Allerdings befinden sich die Heranwachsenden auch in einer schwierigen Situation: Die Anforderungen in Schule und Ausbildung steigen und die Ablösung vom meist überbehütenden Elternhaus ist auch nicht einfach. Außerdem manifestieren sich in dieser Lebensphase oft auch typische Begleiterkrankungen wie Diabetes, Arthropathien, Depressionen und Angststörungen.

In dieser vulnerablen Phase erfolgt üblicherweise der Übergang aus der pädiatrischen in die internistische Betreuung. Bei der zystischen Fibrose gestaltet sich dieser Transfer wegen der verschiedenen involvierten Disziplinen (Pneumologie, Gastroenterologie etc.) besonders schwierig. Ein sinnvoller Weg scheint die gemeinsame Versorgung der CF-Kranken in altersübergreifenden Zentren zu sein. In mehreren Kliniken wurden solche pädiatrisch-internistischen Ambulanzen bereits eröffnet. Dieses Konzept der Transition hat den Vorteil, dass viele der Ärzte den Patienten schon länger kennen. Zudem können junge Patienten von älteren lernen, was sie häufig stärker motiviert als Ärzte oder Eltern.

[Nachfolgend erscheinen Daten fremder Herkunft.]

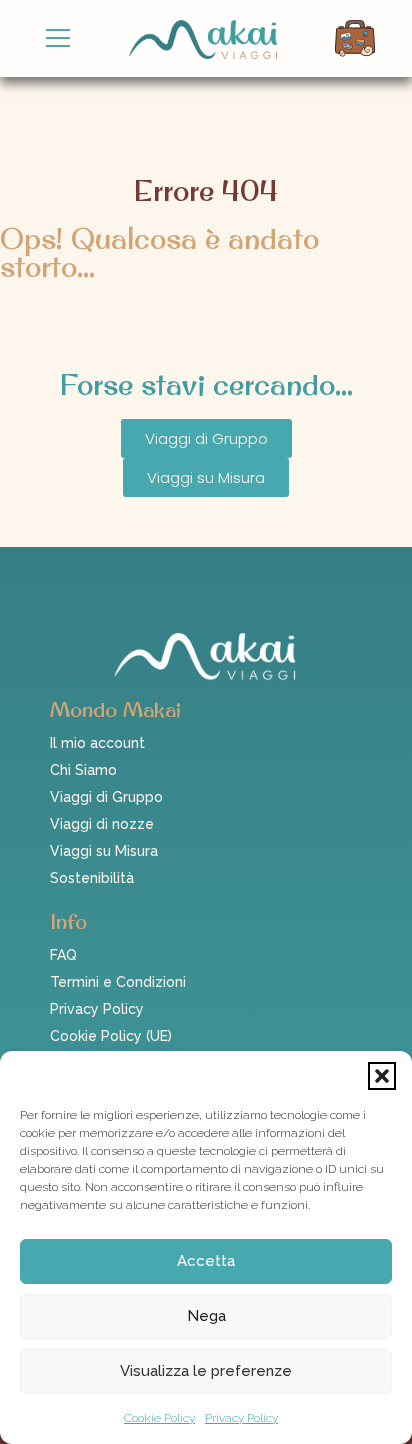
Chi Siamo (83, 770)
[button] (382, 1076)
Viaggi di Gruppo (106, 797)
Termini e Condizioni (118, 982)
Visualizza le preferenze (206, 1371)
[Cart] (355, 38)
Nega (206, 1316)
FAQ (63, 955)
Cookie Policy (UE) (111, 1036)
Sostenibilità (92, 878)
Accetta (206, 1261)
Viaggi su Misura (104, 851)
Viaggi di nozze (102, 824)
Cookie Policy (159, 1418)
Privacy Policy (241, 1418)
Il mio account (97, 743)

Ein weiteres Problem ist, dass Jugendliche mit CF oft das gleiche Risikoverhalten zeigen wie gesunde Altersgenossen, also z.B. Alkohol trinken, rauchen oder Drogen nehmen. Manche setzen auch ihre Medikamente eigenmächtig ab. In solchen Fällen können spezielle Schulungsprogramme zumindest einen Zustand der „educated noncompliance“ erreichen, so die Autoren. Wenn eine 100%ige Therapietreue nicht zu verwirklichen ist, sollte wenigstens das Wichtigste im Alltag beachtet werden.

Mukoviszidose oft übersehen

Die Diagnose der zystischen Fibrose erfolgt in den meisten Fällen immer noch aufgrund chronischer Gedeihstörungen, ausgelöst durch die Pankreasinsuffizienz oder rezidivierende Bronchitiden oder Pneumonien in den ersten Lebensjahren. Das 2016 eingeführte Neugeborenen-Screening kann nicht verhindern, dass die CF manchmal erst im Adoleszenten- oder Erwachsenenalter erkannt wird. Leichtere Mutationen führen in der Regel nicht zu einer Pankreasinsuffizienz und werden deshalb zunächst übersehen.

Kinderärzte müssen lernen, loszulassen

Nach wie vor wird mehr als die Hälfte der erwachsenen CF-Patienten in Kinderkliniken betreut. Dort findet das primäre Gespräch zum Ambulanzwechsel häufig erst im Alter von über 17 Jahren statt. Die Transition wird auch durch die weitgehend fehlende Versorgungsstruktur für Erwachsene erschwert. Umgekehrt müssen die Pädiater lernen, loszulassen. Mit den neuen CFTR-Modulatoren, die die Restfunktion der CFTR-Kanäle steigern, dürfte sich die Prognose der Patienten mit zystischer Fibrose weiter verbessern – und damit wird auch der Bedarf an Erwachsenenmedizin für diese Erkrankung zunehmen.